Who Gets What, According to Whom? An Analysis of Fairness Perceptions in Service Allocation
Jacqueline Hannan, Huei-Yen Winnie Chen, Kenneth Joseph

TL;DR
This study investigates how perceptions of fairness in service allocation vary based on context, framing, and respondent identity, highlighting complexities in integrating fairness perceptions into machine learning systems.
Contribution
It introduces a multi-factor conjoint analysis to quantify how context, framing, and respondent identity influence fairness perceptions, revealing nuanced insights for algorithmic fairness design.
Findings
Perceptions of fairness are significantly affected by context and framing.
Who answers the question influences fairness judgments in complex ways.

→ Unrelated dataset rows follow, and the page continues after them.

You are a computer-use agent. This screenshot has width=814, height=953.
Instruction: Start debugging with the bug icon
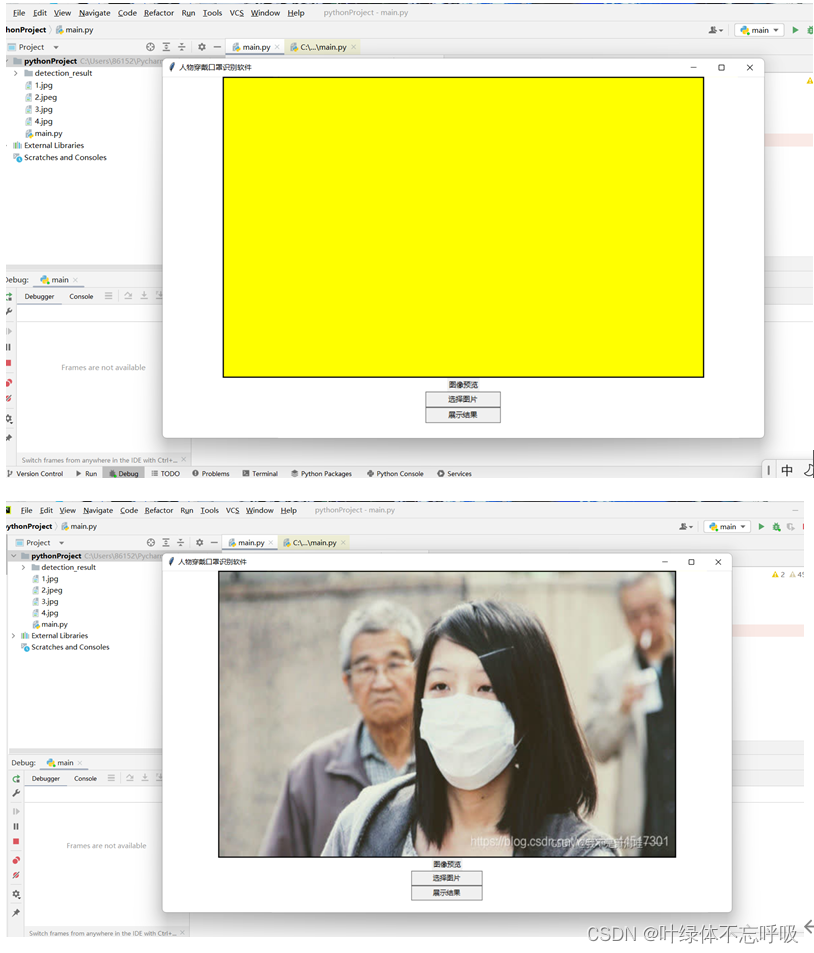click(810, 30)
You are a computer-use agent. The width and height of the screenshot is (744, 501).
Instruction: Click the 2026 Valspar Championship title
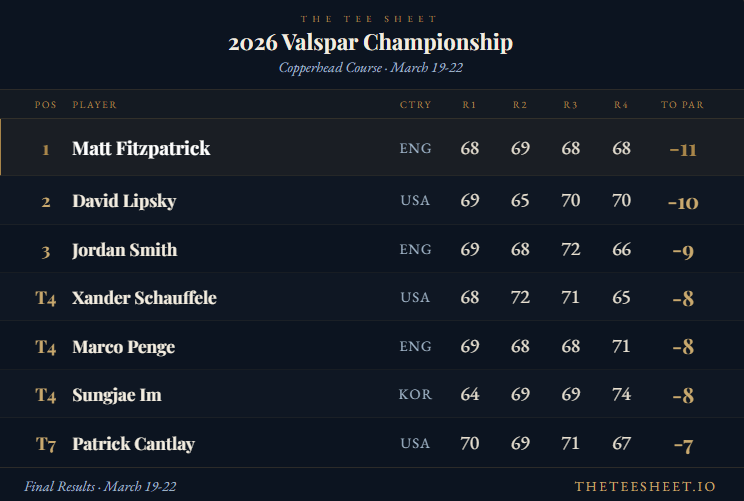point(371,43)
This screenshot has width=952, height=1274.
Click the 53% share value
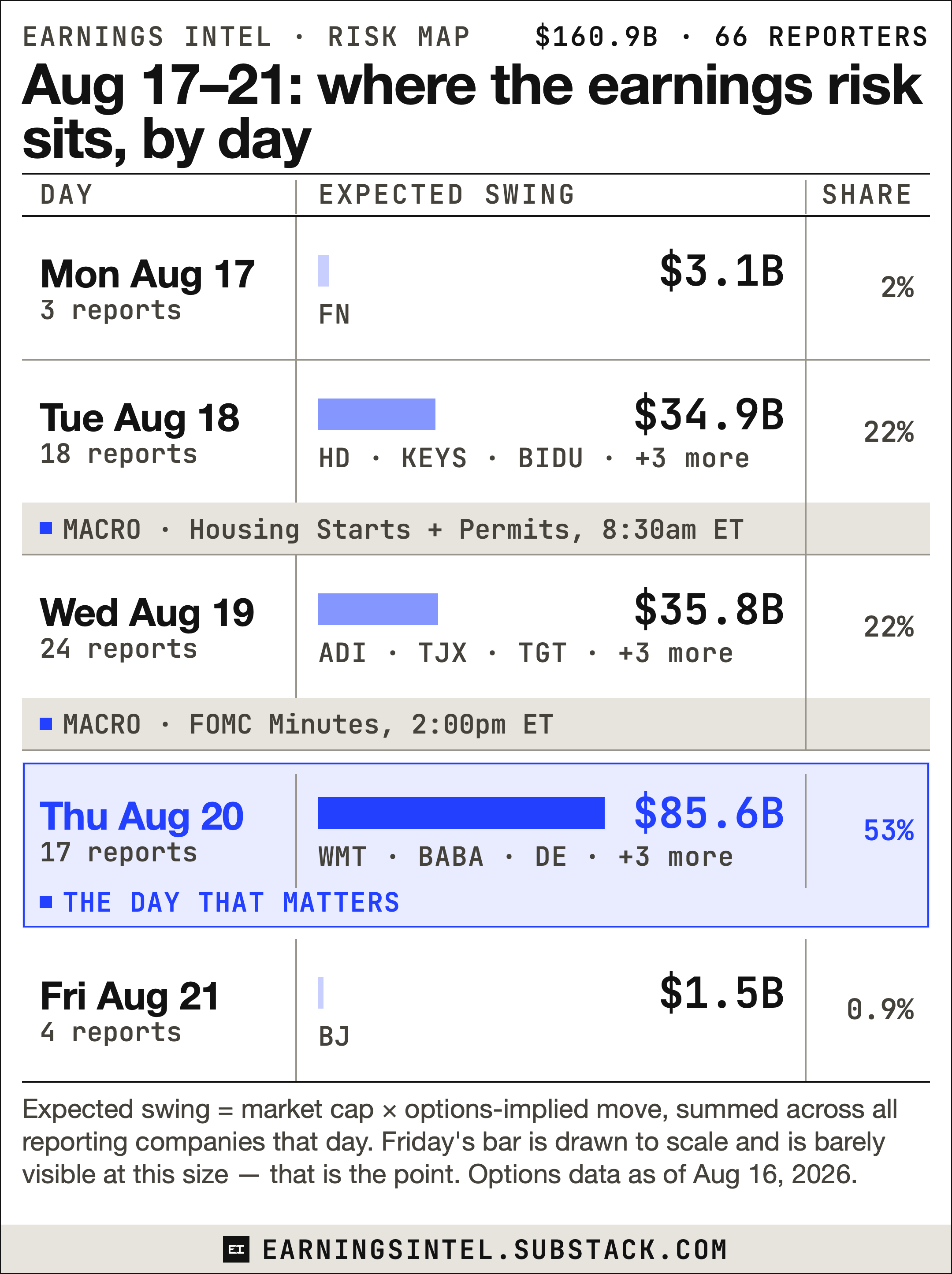(x=889, y=831)
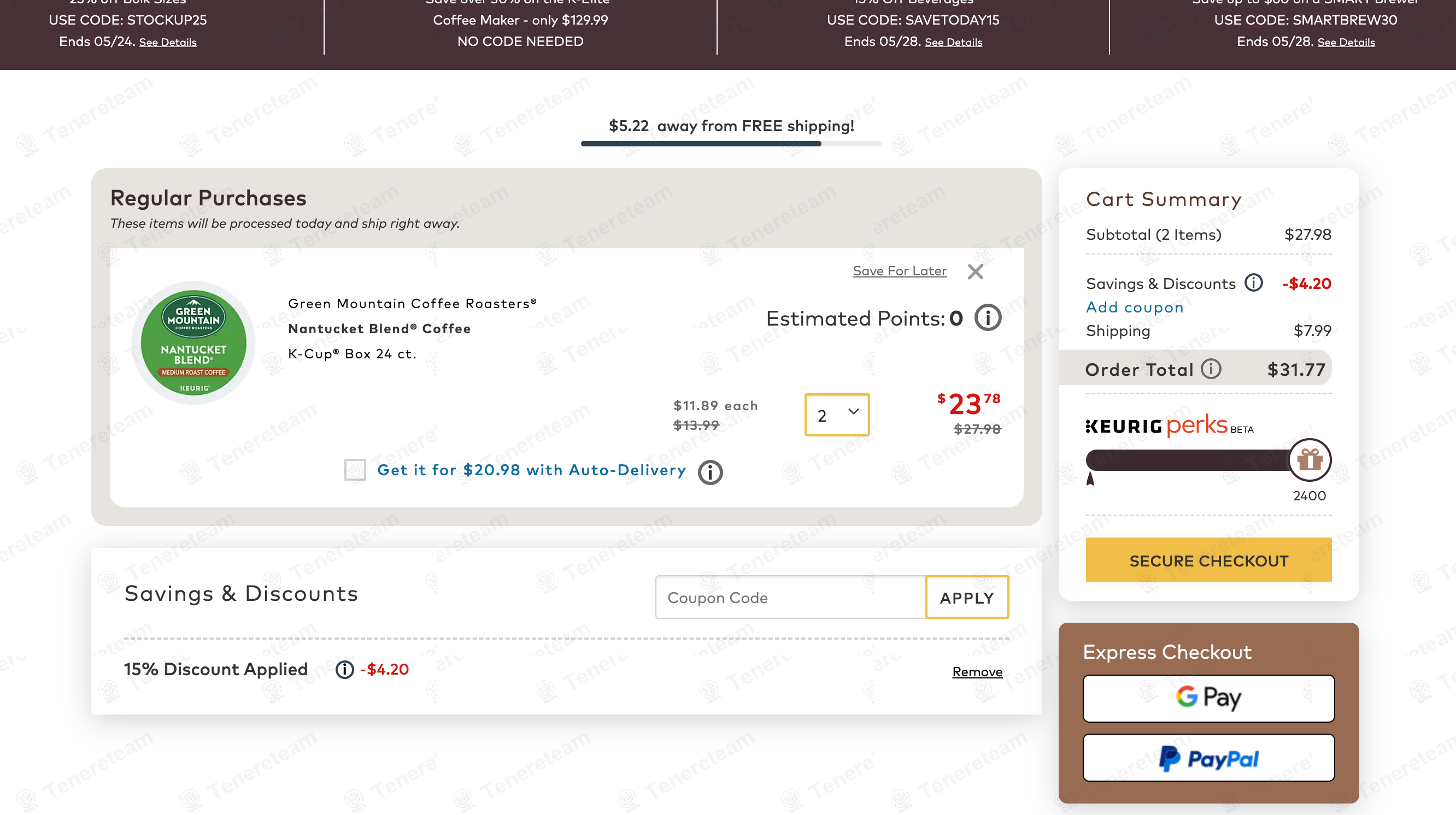This screenshot has width=1456, height=815.
Task: Click the Google Pay icon in Express Checkout
Action: (x=1208, y=698)
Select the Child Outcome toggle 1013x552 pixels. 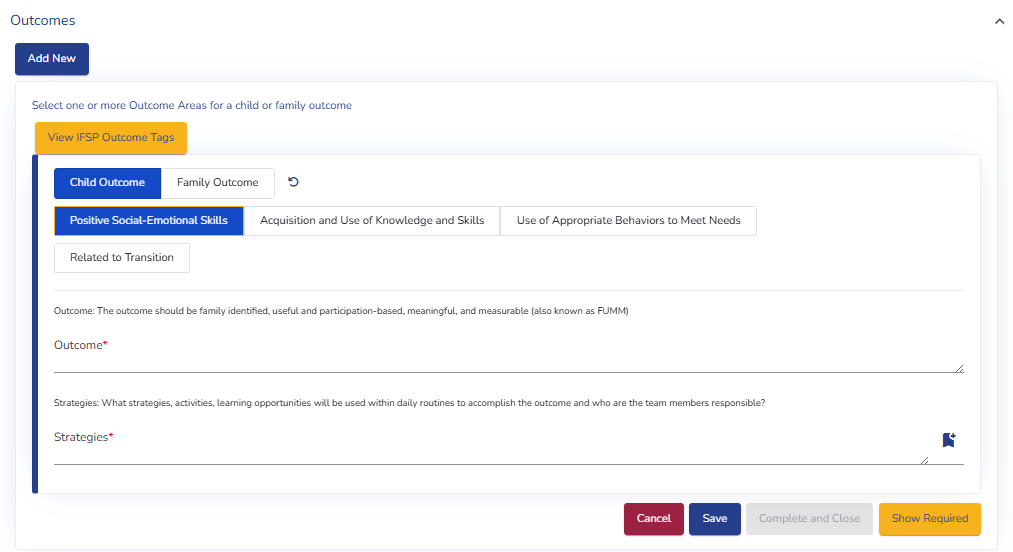107,183
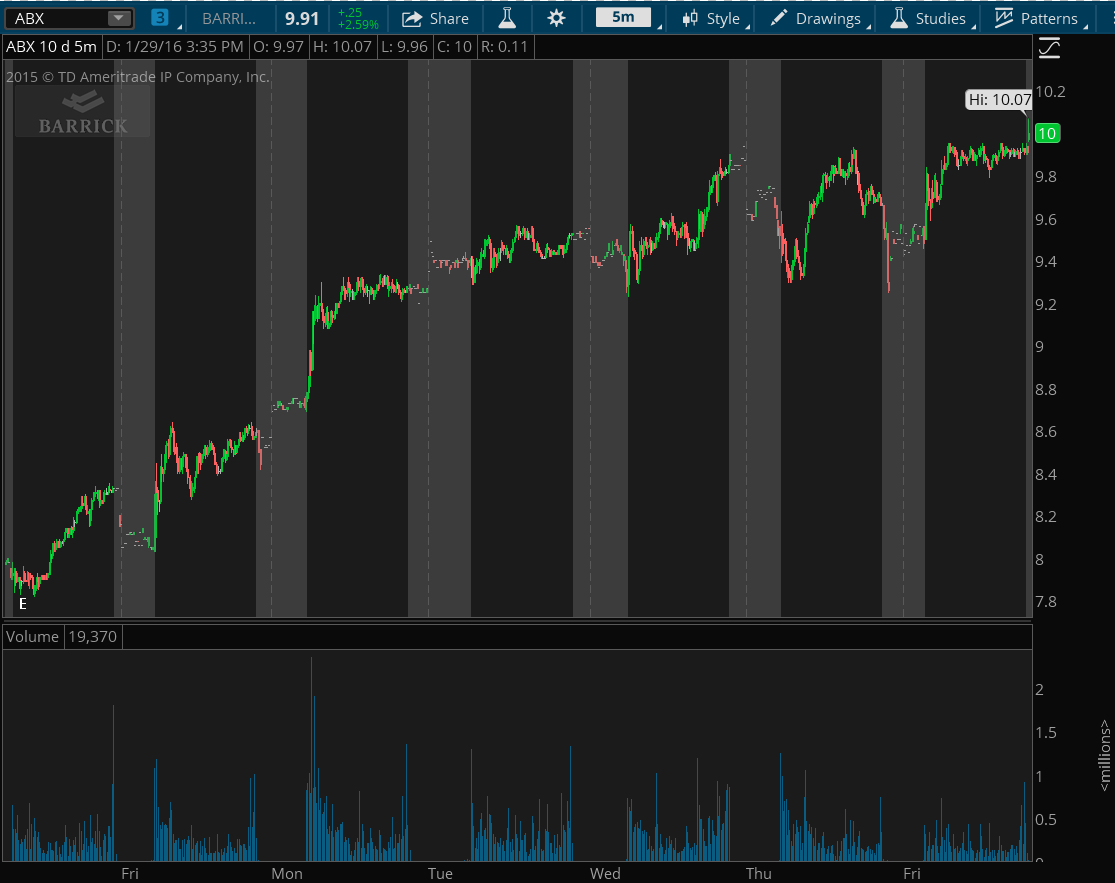Open chart settings gear icon
The height and width of the screenshot is (883, 1115).
coord(556,18)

Results challenge existing theoretical models of fairness perception.
Abstract
Algorithmic fairness research has traditionally been linked to the disciplines of philosophy, ethics, and economics, where notions of fairness are prescriptive and seek objectivity. Increasingly, however, scholars are turning to the study of what different people perceive to be fair, and how these perceptions can or should help to shape the design of machine learning, particularly in the policy realm. The present work experimentally explores five novel research questions at the intersection of the "Who," "What," and "How" of fairness perceptions. Specifically, we present the results of a multi-factor conjoint analysis study that quantifies the effects of the specific context in which a question is asked, the framing of the given question, and who is answering it. Our results broadly suggest that the "Who" and "What," at least, matter in ways that are 1) not easily explained by any one…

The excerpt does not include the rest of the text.